The Association Between Urban Density and Multiple Health Risks Based on Interpretable Machine Learning: A Study of American Urban Communities
基于可解释机器学习的城市密度与多重健康风险关联研究:以美国城市社区为例

Keywords

Urban density, Interpretable machine learning, Public health, Built environment, Chronic disease, Population density

城市密度,可解释机器学习,公共健康,建成环境,慢性疾病,人口密度


Highlights

• Review the development of density theory and redefine urban density.
• 回顾密度理论的发展并重新定义城市密度。

• Build an interpretable ML approach to analyze complex decision-making processes.
• 构建一种可解释的机器学习方法,用于分析复杂的决策过程。

• Identify the associations between urban density and multiple health risks and present the complex relationships.
• 识别城市密度与多种健康风险之间的关联,并呈现其复杂关系。

• There were some general and specific characteristics of different health risks mainly affected by the interactive depth of environments.
• 不同健康风险表现出一些普遍性和特殊性特征,这主要受环境交互深度的影响。

Introduction





As urbanization increases the density of living areas, people wonder the relationship between urban density and public health. A wide debate of urban growth is while high density contributes to great efficiency, diversity and sharing of resources, the compactness within city diminishes quality of individual`s life, given the increase of disease, pollution and crime. The pandemic of COVID-19 exacerbated this contradiction. Evidence shows that though big cities possess better medical condition and entire infrastructure system, high activity intensity, frequent human mobility and close social contact cause the explosion of cases in large cities such as New York and London. With these shifts come a new urgent challenge of developing a predictive and practical theory to guide sustainable urban development.

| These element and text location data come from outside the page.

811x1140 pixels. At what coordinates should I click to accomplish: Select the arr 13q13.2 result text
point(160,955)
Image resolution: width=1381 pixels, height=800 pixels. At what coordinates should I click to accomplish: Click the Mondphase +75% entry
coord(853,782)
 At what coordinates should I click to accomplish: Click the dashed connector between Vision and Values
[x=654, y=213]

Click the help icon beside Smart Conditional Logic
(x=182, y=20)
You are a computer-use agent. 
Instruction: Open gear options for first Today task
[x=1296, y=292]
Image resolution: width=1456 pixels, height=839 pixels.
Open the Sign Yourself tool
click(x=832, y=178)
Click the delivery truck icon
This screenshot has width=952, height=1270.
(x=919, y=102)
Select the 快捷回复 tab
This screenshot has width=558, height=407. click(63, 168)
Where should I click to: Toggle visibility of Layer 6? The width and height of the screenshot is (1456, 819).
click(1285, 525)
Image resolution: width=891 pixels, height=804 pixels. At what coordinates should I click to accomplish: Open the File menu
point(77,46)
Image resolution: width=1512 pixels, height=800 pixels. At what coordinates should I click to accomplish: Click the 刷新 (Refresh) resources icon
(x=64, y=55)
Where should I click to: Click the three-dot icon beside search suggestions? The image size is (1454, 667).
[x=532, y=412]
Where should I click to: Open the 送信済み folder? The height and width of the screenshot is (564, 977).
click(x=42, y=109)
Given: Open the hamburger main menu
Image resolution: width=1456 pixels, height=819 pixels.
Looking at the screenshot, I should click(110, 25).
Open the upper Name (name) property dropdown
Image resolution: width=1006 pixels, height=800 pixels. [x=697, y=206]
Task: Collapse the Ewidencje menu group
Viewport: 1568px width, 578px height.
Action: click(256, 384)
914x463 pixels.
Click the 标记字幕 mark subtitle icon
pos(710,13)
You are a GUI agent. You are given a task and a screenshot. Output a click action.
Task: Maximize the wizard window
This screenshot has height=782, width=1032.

随着城市化增加了居住区域的密度,人们开始探讨城市密度与公共健康之间的关系。关于城市发展的广泛讨论中,一方面认为高密度能够提升效率、多样性以及资源共享,但另一方面,城市的紧凑性也因疾病、污染和犯罪的增加而削弱了个人生活质量。新冠疫情进一步加剧了这种矛盾。有证据表明,尽管大城市拥有更好的医疗条件和完善的基础设施系统,但高强度的活动频率、频繁的人口流动以及密切的社会接触导致纽约和伦敦等大城市病例激增。随着这些变化的出现,发展一种能够指导可持续城市发展的预测性和实用性理论已迫在眉睫。

In this paper, a ML-based approach for understanding non-linear and complex associations has been developed and validated in cases of American metropolitan areas. Several interpretable methods are conducted to explain the decision-making process of ML models. By comprehensively studying multiple health risks and their associations with urban density, some valuable findings are obtained from this research to help answer the questions of the relationships and mechanisms between urban density and health risks.

本文提出了一种基于机器学习的方法,用于理解非线性和复杂关联,并在美国大都市地区的案例中进行了验证。通过采用多种可解释性方法,阐释了机器学习模型的决策过程。本研究全面分析了多种健康风险及其与城市密度的关联,得出了一些有价值的发现,有助于解答城市密度与健康风险之间关系及其机制的问题。